SHORT EXERCISE:
Rewrite every line of the data below as a numbered list, omitting the blank lines.

[Data on locating words and elements]
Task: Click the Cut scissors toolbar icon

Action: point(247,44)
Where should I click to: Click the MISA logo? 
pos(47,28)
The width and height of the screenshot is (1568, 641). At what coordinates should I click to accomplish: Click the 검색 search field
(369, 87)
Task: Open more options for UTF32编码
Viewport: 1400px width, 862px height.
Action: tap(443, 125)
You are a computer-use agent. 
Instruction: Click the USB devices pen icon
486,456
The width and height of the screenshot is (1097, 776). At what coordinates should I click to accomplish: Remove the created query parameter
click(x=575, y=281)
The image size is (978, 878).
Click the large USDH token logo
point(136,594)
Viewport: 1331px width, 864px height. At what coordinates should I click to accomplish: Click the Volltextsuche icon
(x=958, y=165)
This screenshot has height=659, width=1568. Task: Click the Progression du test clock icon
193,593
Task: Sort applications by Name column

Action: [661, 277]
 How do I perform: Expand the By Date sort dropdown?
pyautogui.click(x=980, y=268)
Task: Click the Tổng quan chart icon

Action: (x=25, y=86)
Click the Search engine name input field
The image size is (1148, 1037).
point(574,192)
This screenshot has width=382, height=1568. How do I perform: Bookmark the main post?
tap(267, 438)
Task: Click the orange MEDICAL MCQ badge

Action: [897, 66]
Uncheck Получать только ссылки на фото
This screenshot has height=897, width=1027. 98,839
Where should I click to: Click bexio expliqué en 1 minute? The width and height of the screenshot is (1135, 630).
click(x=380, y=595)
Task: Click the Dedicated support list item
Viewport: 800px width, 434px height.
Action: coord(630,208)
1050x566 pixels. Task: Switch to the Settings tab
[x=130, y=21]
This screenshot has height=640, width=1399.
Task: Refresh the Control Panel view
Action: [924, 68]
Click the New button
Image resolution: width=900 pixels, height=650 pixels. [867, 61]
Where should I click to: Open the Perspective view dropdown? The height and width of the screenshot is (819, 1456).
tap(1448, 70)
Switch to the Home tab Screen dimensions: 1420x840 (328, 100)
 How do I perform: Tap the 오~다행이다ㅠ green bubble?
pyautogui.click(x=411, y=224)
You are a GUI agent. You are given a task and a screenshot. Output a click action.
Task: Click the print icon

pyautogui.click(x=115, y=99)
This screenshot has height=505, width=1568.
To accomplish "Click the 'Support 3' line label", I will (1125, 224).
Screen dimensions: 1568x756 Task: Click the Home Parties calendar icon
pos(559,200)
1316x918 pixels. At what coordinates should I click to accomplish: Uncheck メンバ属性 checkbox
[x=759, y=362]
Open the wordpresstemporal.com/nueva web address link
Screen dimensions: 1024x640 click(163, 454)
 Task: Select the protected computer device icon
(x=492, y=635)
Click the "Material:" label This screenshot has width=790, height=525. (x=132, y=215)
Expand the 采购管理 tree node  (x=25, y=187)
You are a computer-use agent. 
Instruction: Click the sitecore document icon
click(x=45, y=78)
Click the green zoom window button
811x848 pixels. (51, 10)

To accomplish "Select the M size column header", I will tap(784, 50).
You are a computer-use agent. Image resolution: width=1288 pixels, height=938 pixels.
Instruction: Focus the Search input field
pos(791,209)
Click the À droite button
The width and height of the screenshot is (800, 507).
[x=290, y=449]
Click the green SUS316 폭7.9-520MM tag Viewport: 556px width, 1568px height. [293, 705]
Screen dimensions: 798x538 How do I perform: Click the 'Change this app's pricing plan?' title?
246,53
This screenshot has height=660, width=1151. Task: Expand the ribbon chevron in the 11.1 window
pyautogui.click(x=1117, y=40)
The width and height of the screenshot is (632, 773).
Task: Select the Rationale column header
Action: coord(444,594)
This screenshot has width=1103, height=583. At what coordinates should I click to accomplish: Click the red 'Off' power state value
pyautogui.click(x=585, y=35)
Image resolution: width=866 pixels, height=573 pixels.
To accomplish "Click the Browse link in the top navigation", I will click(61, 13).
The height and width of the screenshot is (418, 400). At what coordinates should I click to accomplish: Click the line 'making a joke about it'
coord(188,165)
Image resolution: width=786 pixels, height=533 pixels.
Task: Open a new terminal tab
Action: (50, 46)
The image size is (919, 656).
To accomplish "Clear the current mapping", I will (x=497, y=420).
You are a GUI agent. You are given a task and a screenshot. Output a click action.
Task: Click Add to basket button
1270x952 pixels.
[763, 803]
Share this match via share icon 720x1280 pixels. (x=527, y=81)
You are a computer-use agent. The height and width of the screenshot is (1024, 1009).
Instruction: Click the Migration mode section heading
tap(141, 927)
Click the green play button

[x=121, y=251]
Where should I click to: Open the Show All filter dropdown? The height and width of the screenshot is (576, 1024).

WRITTEN ANSWER:
1. Task: Click the Cut scissors toolbar icon
2. Action: point(247,44)
3. Where should I click to: Click the MISA logo? 
4. pos(47,28)
5. The width and height of the screenshot is (1568, 641). At what coordinates should I click to accomplish: Click the 검색 search field
6. (369, 87)
7. Task: Open more options for UTF32编码
8. Viewport: 1400px width, 862px height.
9. Action: tap(443, 125)
10. You are a computer-use agent. 
11. Instruction: Click the USB devices pen icon
12. 486,456
13. The width and height of the screenshot is (1097, 776). At what coordinates should I click to accomplish: Remove the created query parameter
14. click(x=575, y=281)
15. The image size is (978, 878).
16. Click the large USDH token logo
17. point(136,594)
18. Viewport: 1331px width, 864px height. At what coordinates should I click to accomplish: Click the Volltextsuche icon
19. (x=958, y=165)
20. This screenshot has height=659, width=1568. Task: Click the Progression du test clock icon
21. 193,593
22. Task: Sort applications by Name column
23. Action: [661, 277]
24.  How do I perform: Expand the By Date sort dropdown?
25. pyautogui.click(x=980, y=268)
26. Task: Click the Tổng quan chart icon
27. Action: (x=25, y=86)
28. Click the Search engine name input field
29. The image size is (1148, 1037).
30. point(574,192)
31. This screenshot has width=382, height=1568. How do I perform: Bookmark the main post?
32. tap(267, 438)
33. Task: Click the orange MEDICAL MCQ badge
34. Action: [897, 66]
35. Uncheck Получать только ссылки на фото
36. This screenshot has height=897, width=1027. 98,839
37. Where should I click to: Click bexio expliqué en 1 minute? The width and height of the screenshot is (1135, 630).
38. click(x=380, y=595)
39. Task: Click the Dedicated support list item
40. Viewport: 800px width, 434px height.
41. Action: coord(630,208)
42. 1050x566 pixels. Task: Switch to the Settings tab
43. [x=130, y=21]
44. This screenshot has height=640, width=1399.
45. Task: Refresh the Control Panel view
46. Action: [924, 68]
47. Click the New button
48. Image resolution: width=900 pixels, height=650 pixels. [867, 61]
49. Where should I click to: Open the Perspective view dropdown? The height and width of the screenshot is (819, 1456).
50. tap(1448, 70)
51. Switch to the Home tab Screen dimensions: 1420x840 (328, 100)
52.  How do I perform: Tap the 오~다행이다ㅠ green bubble?
53. pyautogui.click(x=411, y=224)
54. You are a GUI agent. You are given a task and a screenshot. Output a click action.
55. Task: Click the print icon
56. pyautogui.click(x=115, y=99)
57. This screenshot has height=505, width=1568.
58. To accomplish "Click the 'Support 3' line label", I will (1125, 224).
59. Screen dimensions: 1568x756 Task: Click the Home Parties calendar icon
60. pos(559,200)
61. 1316x918 pixels. At what coordinates should I click to accomplish: Uncheck メンバ属性 checkbox
62. [x=759, y=362]
63. Open the wordpresstemporal.com/nueva web address link
64. Screen dimensions: 1024x640 click(163, 454)
65.  Task: Select the protected computer device icon
66. (x=492, y=635)
67. Click the "Material:" label This screenshot has width=790, height=525. (x=132, y=215)
68. Expand the 采购管理 tree node  (x=25, y=187)
69. You are a computer-use agent. 
70. Instruction: Click the sitecore document icon
71. click(x=45, y=78)
72. Click the green zoom window button
73. 811x848 pixels. (51, 10)
74. To accomplish "Select the M size column header", I will tap(784, 50).
75. You are a computer-use agent. Image resolution: width=1288 pixels, height=938 pixels.
76. Instruction: Focus the Search input field
77. pos(791,209)
78. Click the À droite button
79. The width and height of the screenshot is (800, 507).
80. [x=290, y=449]
81. Click the green SUS316 폭7.9-520MM tag Viewport: 556px width, 1568px height. [293, 705]
82. Screen dimensions: 798x538 How do I perform: Click the 'Change this app's pricing plan?' title?
83. 246,53
84. This screenshot has height=660, width=1151. Task: Expand the ribbon chevron in the 11.1 window
85. pyautogui.click(x=1117, y=40)
86. The width and height of the screenshot is (632, 773).
87. Task: Select the Rationale column header
88. Action: coord(444,594)
89. This screenshot has width=1103, height=583. At what coordinates should I click to accomplish: Click the red 'Off' power state value
90. pyautogui.click(x=585, y=35)
91. Image resolution: width=866 pixels, height=573 pixels.
92. To accomplish "Click the Browse link in the top navigation", I will click(61, 13).
93. The height and width of the screenshot is (418, 400). At what coordinates should I click to accomplish: Click the line 'making a joke about it'
94. coord(188,165)
95. Image resolution: width=786 pixels, height=533 pixels.
96. Task: Open a new terminal tab
97. Action: (50, 46)
98. The image size is (919, 656).
99. To accomplish "Clear the current mapping", I will (x=497, y=420).
100. You are a GUI agent. You are given a task and a screenshot. Output a click action.
101. Task: Click Add to basket button
102. 1270x952 pixels.
103. [763, 803]
104. Share this match via share icon 720x1280 pixels. (x=527, y=81)
105. You are a computer-use agent. The height and width of the screenshot is (1024, 1009).
106. Instruction: Click the Migration mode section heading
107. tap(141, 927)
108. Click the green play button
109. [x=121, y=251]
110. Where should I click to: Open the Show All filter dropdown? The height and width of the screenshot is (576, 1024).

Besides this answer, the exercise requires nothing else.